Audrey emménage bientôt avec Gabriel. Les bonnes périodes alternent avec les moins bonnes. Audrey soupçonne Gabriel de consommer des drogues, mais il nie et elle n’ose insister.

Gabriel
Photo Martin Chamberland, La Presse
Les deux femmes ont accepté de raconter l’histoire de Gabriel à condition qu’on ne puisse l’identifier. Peu de gens savent que le jeune homme est mort d’une surdose — preuve que les tabous entourant les drogues sont encore bien présents.
« Mourir comme un criminel »

Gabriel est de plus en plus souvent distant. Il s’enferme dans sa chambre d’où, selon sa mère, il exploite alors un réseau de fraude basée sur les cartes de crédit. Quand il s’adresse à Audrey, il déparle comme s’il était ivre. Le couple se sépare, mais continue de cohabiter.

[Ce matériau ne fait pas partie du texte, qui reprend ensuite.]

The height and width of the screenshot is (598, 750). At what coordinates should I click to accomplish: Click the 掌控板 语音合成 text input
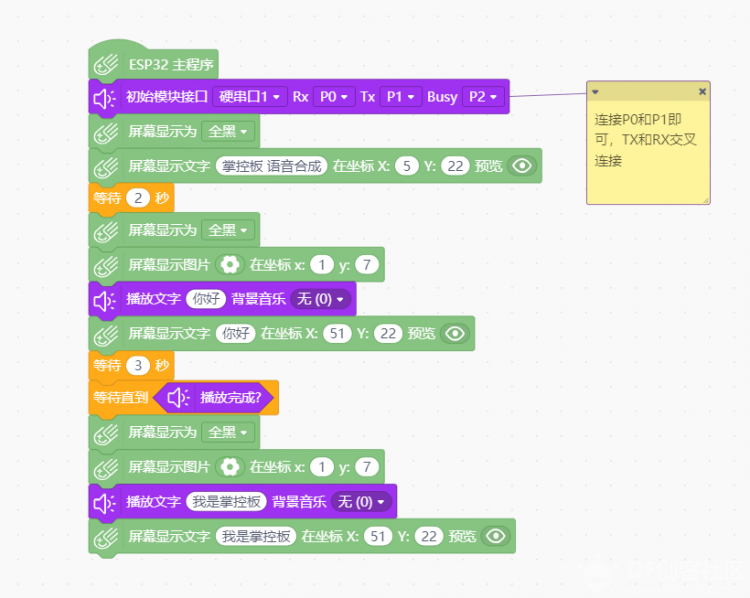pyautogui.click(x=272, y=166)
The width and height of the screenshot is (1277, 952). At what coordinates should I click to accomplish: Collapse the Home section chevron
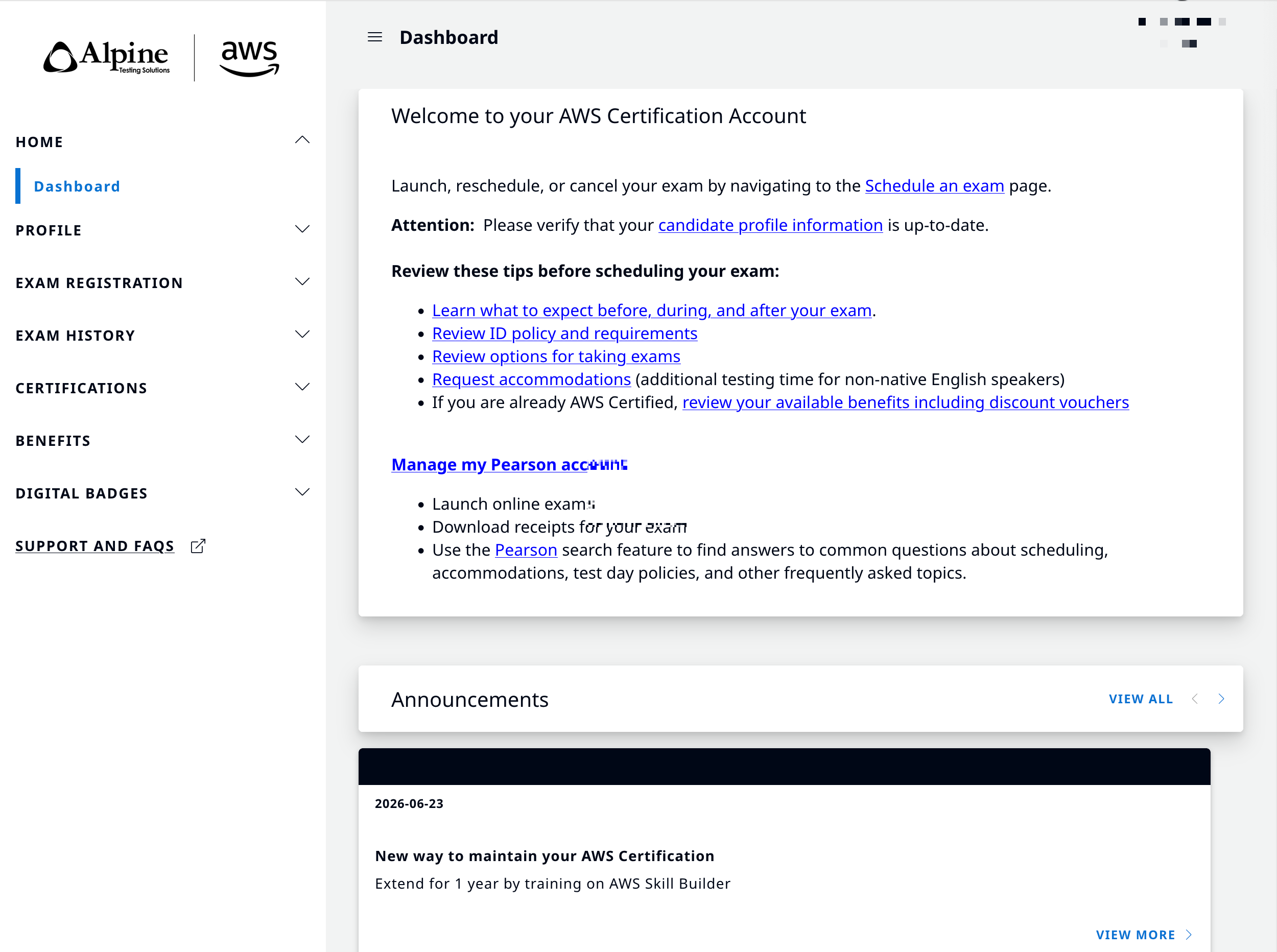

Gabriel retrouve son charisme à l’occasion. Audrey montre une vidéo prise à son anniversaire de 22 ans. On voit le jeune homme dans un bar, debout sur une chaise, en train d’exécuter une espèce de danse des canards sous les rires de ses amis.

Ce sera son dernier anniversaire. Un soir de juin, Audrey rentre à la maison et trouve Gabriel qui ronfle bruyamment sur le sofa. Le lendemain matin, elle découvre le jeune homme avec des vomissures autour de la bouche.

« Je le prends par les épaules et je sens qu’il n’y a plus de vie dans ce corps-là. C’est la première fois que je ressentais ça. Là, tu te mets à crier et tu espères que c’est un gros cauchemar. »

Les analyses du coroner révèlent la consommation de plusieurs drogues et médicaments.

« Il m’a déjà dit : maman, je sais que tu as fait ce que tu as pu. Mais dans ma tête, je suis Al Capone. Je suis un criminel et je vais mourir comme un criminel », confie sa mère.

Audrey, elle, s’en veut de ne pas avoir confronté davantage Gabriel.

« Osez poser des questions, dit-elle, la voix brisée, à ceux qui côtoient des consommateurs. Mettez votre nez dans leur vie. Prouvez-leur que vous êtes tellement là pour eux que vous ne leur donnez pas le choix. »

*Les noms ont été modifiés pour préserver la confidentialité.